* _Task goal_:
For the listing below, the answer is an exact retyping of the lines from the one with "1073x487 pixels." through the one with "the score marker", both included, without pictures.

* _Data for analysis_:
============

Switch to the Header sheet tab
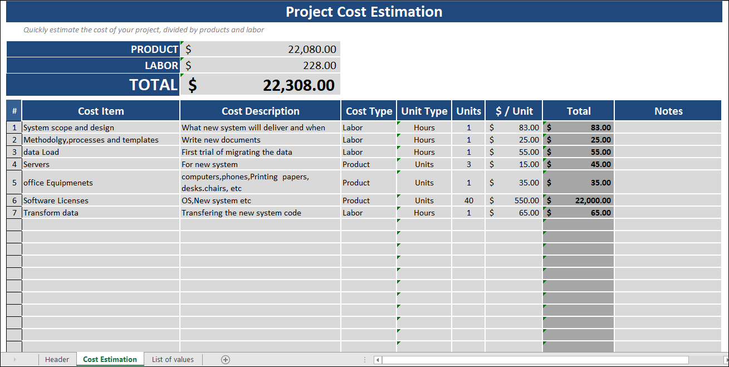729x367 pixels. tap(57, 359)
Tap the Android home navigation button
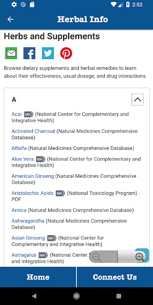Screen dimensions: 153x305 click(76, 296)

============

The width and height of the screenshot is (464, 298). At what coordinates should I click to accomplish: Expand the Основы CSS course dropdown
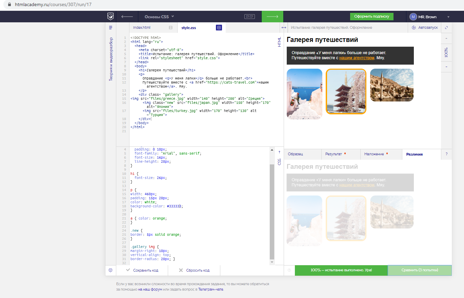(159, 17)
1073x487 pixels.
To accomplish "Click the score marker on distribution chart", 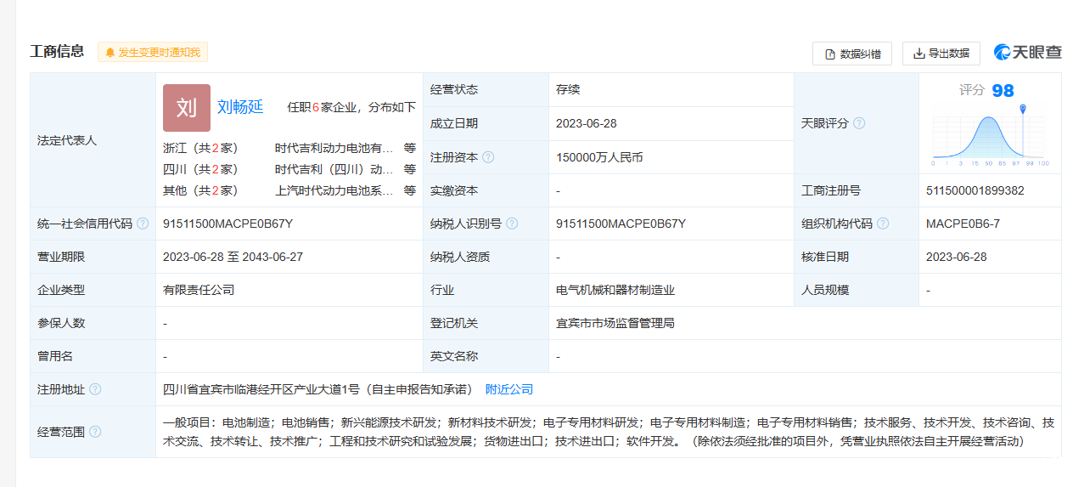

============

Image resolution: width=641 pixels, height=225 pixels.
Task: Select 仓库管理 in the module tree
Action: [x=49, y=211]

============

* _Your response_:
1073x487 pixels.
To accomplish "Click the score marker on distribution chart", 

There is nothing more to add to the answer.